WYBRANY TEKST —
Jajka w koszyczku poświęcone, sezon na szparagi i na fasolkę szparagową już otwarty, a truskawki zaczynają smakować jak truskawki. Jak ten czas przyspiesza. Były święta, są święta i zaraz poniedziałek z podróżą do DM po piguły. Przecież dopiero co byłam… Ale na razie to muszę się uporać z ciastem, którym zostaliśmy obdarowani- skutki przyjaźni z piekarnią, której właściciel pamięta o naszych świętach… Miłe.

Zońci wszędzie pełno, gdzie tylko może to próbuje się wdrapać, wspiąć, coś uchwycić. Żywe sreberko odkąd dobrze opanowała sztukę raczkowania. Za rok to pewnie ona z radością zastąpi swojego starszego brata i poniesie koszyczek do święcenia…

58420143_237416130461912_4402870562536292352_n

Nie mam żadnych planów na majówkę, zresztą jak każdego roku. Choć z przyjemnością pojechałabym w jakieś piękne, nieprzeludnione miejsce, to czas, kiedy cała Polska rusza w Polskę, nie zachęca. Musi mi wystarczyć wyjazd do miasta, które lubię i za którym tęsknię. Bo paradoksalnie ja kocham miasto, jego pęd, ruch, zgiełk… Nie lubię tylko tych chwil w szpitalu, które za każdym razem zamieniają się w długie godziny oczekiwania w niepewności.

Żyję w kraju gdzie na zdrowie i oświatę, przeznacza się najmniej środków z budżetu w Europie. I tak się dzieje od lat, a obecny rząd ma własne, bardzo specyficzne priorytety… Smutne to wszystko i przerażające, choć często komiczne i absurdalne jak kwadratowy okrągły stół. To się wypowiedzieli, i tyle…

Dla Was miłych chwil na łonie i przede wszystkim odpoczynku od codzienności, rutyny…  Wymarzonej pogody. Mnie się marzy deszcz…

P.S Ach, zapomniałabym, znowu na rynku pojawił się nowy specyfik na wszystko! Również na raka.  No nie jest całkiem nowy, lecz zapomniany, a teraz wraca do łask. KOMBUCHA- mówi Wam to coś? Inaczej grzybek herbaciany. Lekarze ostrzegają, ale lud wie swoje 😉

 

Na własnej skórze…

Nieco dłużej niż godzina nie w każdą niedzielę. Pogłaskanie po głowie za zjedzenie przywiezionego obiadu. Wymiana zdań, uśmiechów… Kilka chwil w milczeniu. Sprawdzenie leków.

ZADANIA DO WYKONANIA —
- a) Zaktualizuj fragment wybranego tekstu, który otwierają słowa "Nieco dłużej niż", a zamykają "milczeniu. Sprawdzenie leków.": przepisz go, zastępując "niedzielę" słowem "sobotę".
- b) Jak inaczej nazywa się kombucha według wybranego tekstu?
Materiał nie będzie tu potrzebny.

DOSTĘPNY MATERIAŁ —
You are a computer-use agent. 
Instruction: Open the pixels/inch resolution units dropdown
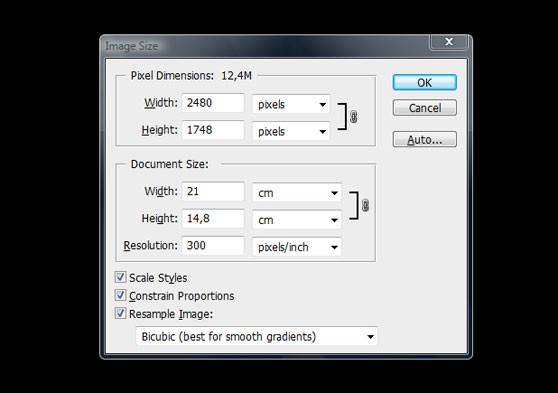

LISTA ROZWIĄZAŃ —
- a)
Nieco dłużej niż godzina nie w każdą sobotę. Pogłaskanie po głowie za zjedzenie przywiezionego obiadu. Wymiana zdań, uśmiechów… Kilka chwil w milczeniu. Sprawdzenie leków.

- b) Grzybek herbaciany.